Le général Burkhard justifie sa décision de ne plus attribuer de grades honorifiques aux réservistes citoyens
Seulement, cela a pu donner lieu à quelques abus, certains ayant vu une opportunité à enrichir, à peu de frais, leur carte de visite avec un grade d’officier supérieur sans aucun rapport avec de quelconques mérites militaires. Et cela d’autant plus que la distinction entre la « réserve citoyenne » et la « réserve opérationnelle » n’est pas toujours très claire aux yeux du public.
En 2021, le général François Lecointre, alors chef d’état-major des armées [CEMA], avait commencé à y mettre bon ordre en décidant que les réservistes citoyens de la Marine nationale ne pourraient plus porter l’uniforme avec leurs galons honorifiques comme ils étaient jusqu’alors autorisés à le faire.
« Je considère que si un réserviste opérationnel doit porter les galons de son grade, tel n’est pas le cas des réservistes citoyens. […] L’uniforme et les galons sont porteurs de sens et reflètent des compétences. […] Or, en arborant les galons d’un capitaine de corvette, vous pourriez vous trouver dans la situation d’être salué par un vieux maître principal dont les compétences dans le domaine maritime seraient dix fois supérieures aux vôtres et ce uniquement parce qu’il vous prendra pour un capitaine de corvette ou un réserviste opérationnel. Et je ne trouve pas cela bien », avait ainsi expliqué le général Lecointre.
Son successeur, le général Thierry Burkhard, est allé encore plus loin en décidant de ne plus attribuer de grades honorifiques aux réservistes citoyens à partir du 1er février dernier, et d’opter pour l’appellation, plus sobre, d’ « officier de la réserve citoyenne ».

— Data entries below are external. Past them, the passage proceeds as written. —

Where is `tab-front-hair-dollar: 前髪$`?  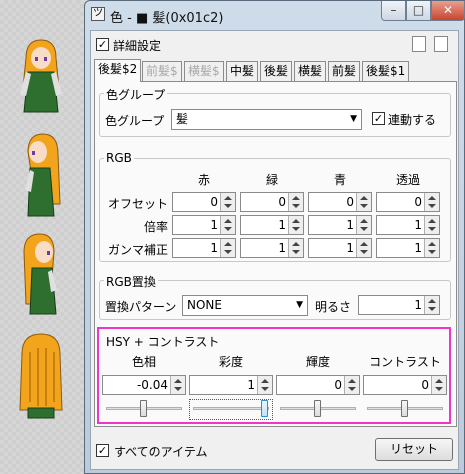 tab-front-hair-dollar: 前髪$ is located at coordinates (162, 71).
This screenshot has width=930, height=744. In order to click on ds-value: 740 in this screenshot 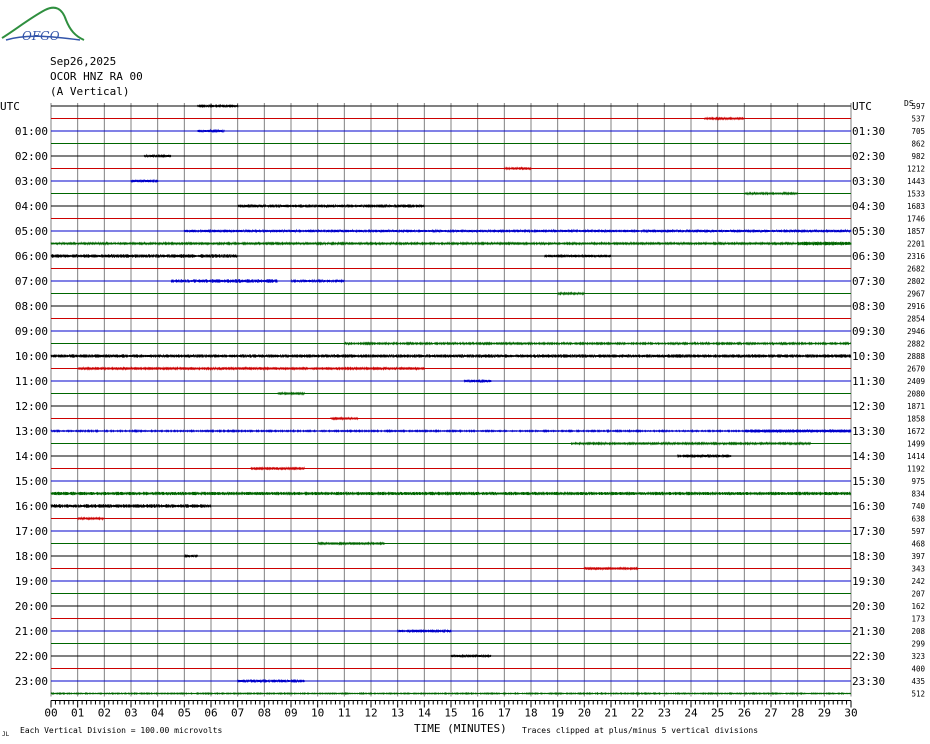, I will do `click(918, 506)`.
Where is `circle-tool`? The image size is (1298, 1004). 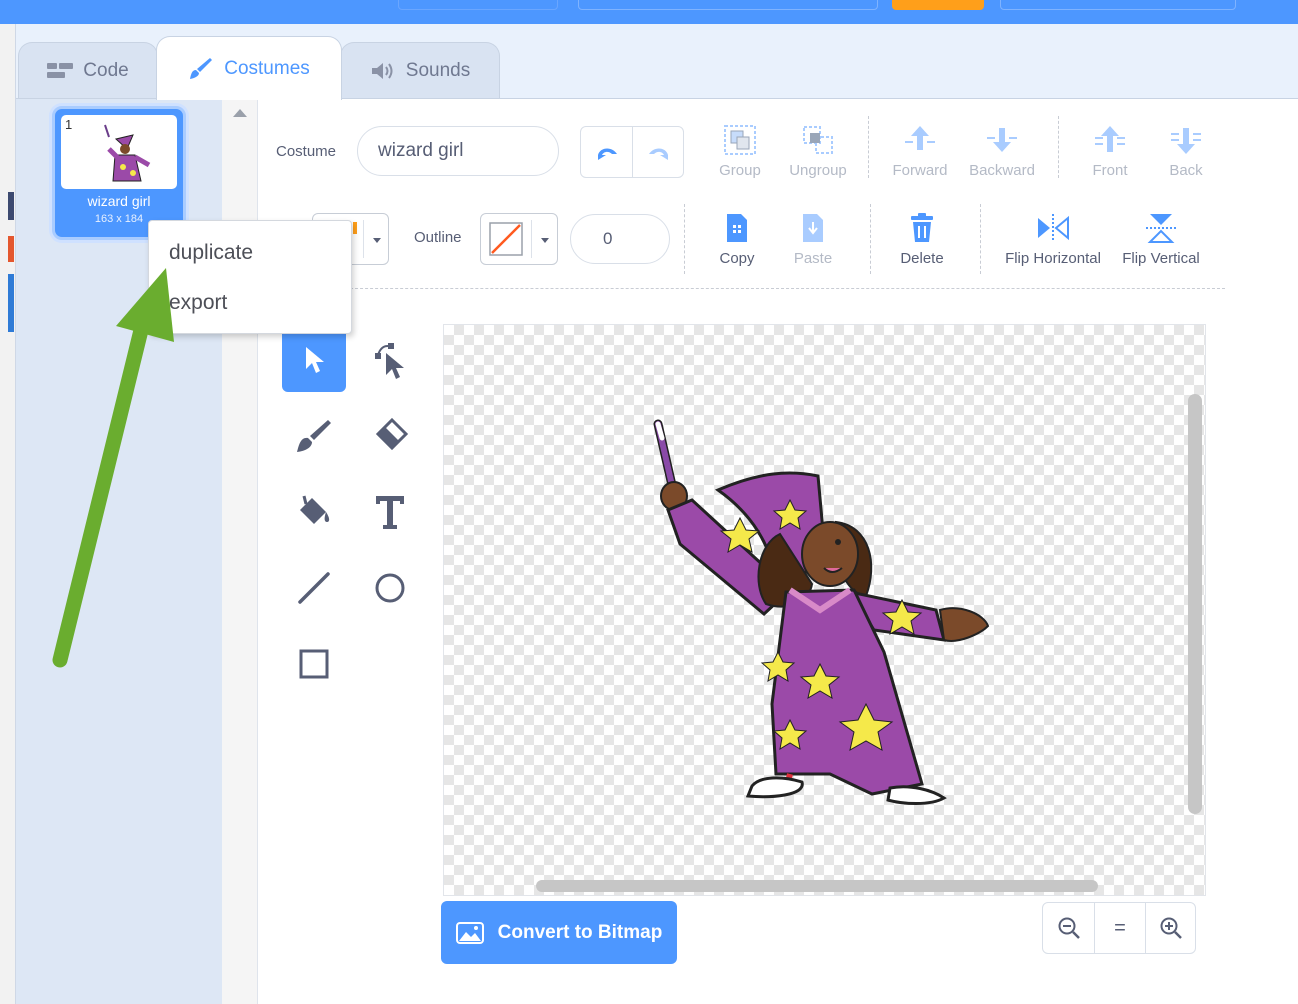 circle-tool is located at coordinates (390, 588).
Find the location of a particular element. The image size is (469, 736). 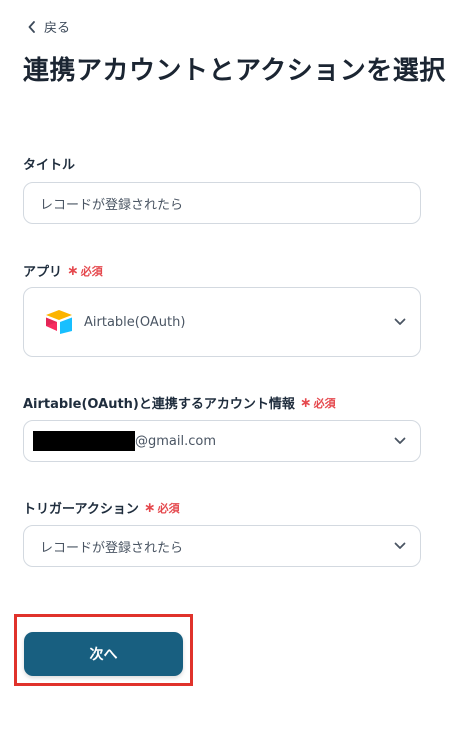

trigger-label-text: トリガーアクション is located at coordinates (81, 510).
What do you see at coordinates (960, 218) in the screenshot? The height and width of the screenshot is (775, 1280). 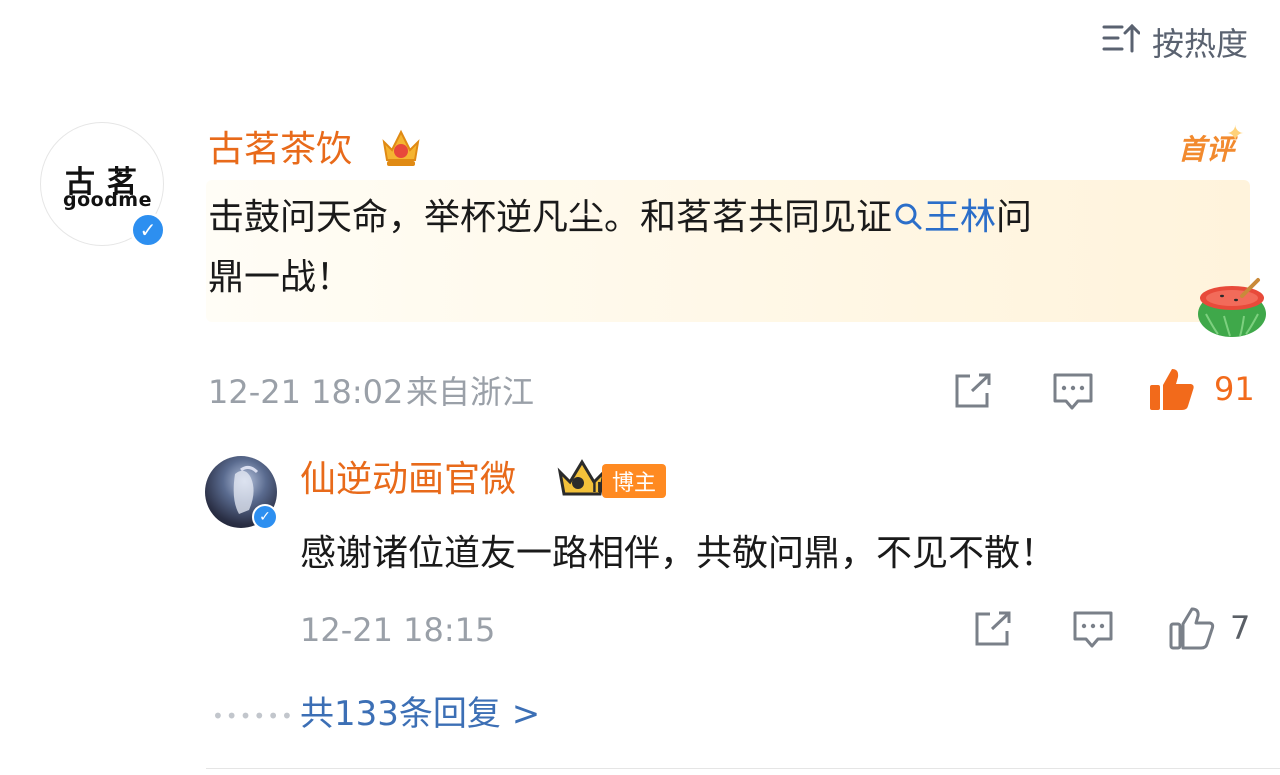 I see `topic-label: 王林` at bounding box center [960, 218].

Cette mesure a fait quelques vagues… comme en ont témoigné certains députés lors d’une récente audition du général Burkhard au sujet de la « contribution des armées à une nouvelle politique africaine de la France » [le compte-rendu vient d’être publié, ndlr].
« Les réservistes citoyens de ma circonscription m’ont interrogée sur la suppression des grades honorifiques. J’ai fait face à une véritable levée de boucliers. Ils ne comprennent pas cette décision et la vivent mal », a en effet avancé Josy Poueyto, élue [Modem] des Pyrénées-Atlantiques.
« Si j’ai pris pris cette décision, c’est parce qu’aujourd’hui je suis incapable d’expliquer le bien-fondé des critères d’attribution des grades aux réservistes citoyens, qui vont de caporal à colonel », a commencé par répondre le général Burkhard.
« Son caractère aléatoire ou arbitraire est même contraire à l’esprit dans lequel les grades sont attribués dans les armées, qui consiste pour la réserve citoyenne à les associer à une activité ou à un niveau d’études. Ce système est le contraire de l’escalier social des armées », a-t-il continué.
« Voilà ce qui a motivé ma décision, et non, bien entendu, une quelconque forme d’hostilité à l’égard des réservistes citoyens, dont l’abnégation et l’investissement dans leur mission ne sont pas à démontrer », a ensuite justifié le CEMA, pour qui « l’action d’un réserviste citoyen ne vaut pas en raison de sa tenue ou de son grade » car « ce qui fait la valeur de son engagement, c’est son expertise, son rayonnement et son engagement ».
« Il ne s’agit pas de nier l’engagement des gens dans la réserve citoyenne, mais de l’identifier pour ce qu’elle est », a insisté le général Burkhard. « Dorénavant, tous [du caporal au colonel] auront l’appellation d’officiers de la réserve citoyenne, quelle que soit leur situation professionnelle dans le monde civil », a-t-il rappelé.
Et d’estimer que « si certains sont gênés par la perte de leur grade, c’est que la réserve citoyenne ne correspond pas à ce qu’ils veulent faire ». Aussi, a-t-il fait valoir, « ma décision me semble conforme à l’esprit de la réserve citoyenne » et « il faut que les choses soient propres et claires ».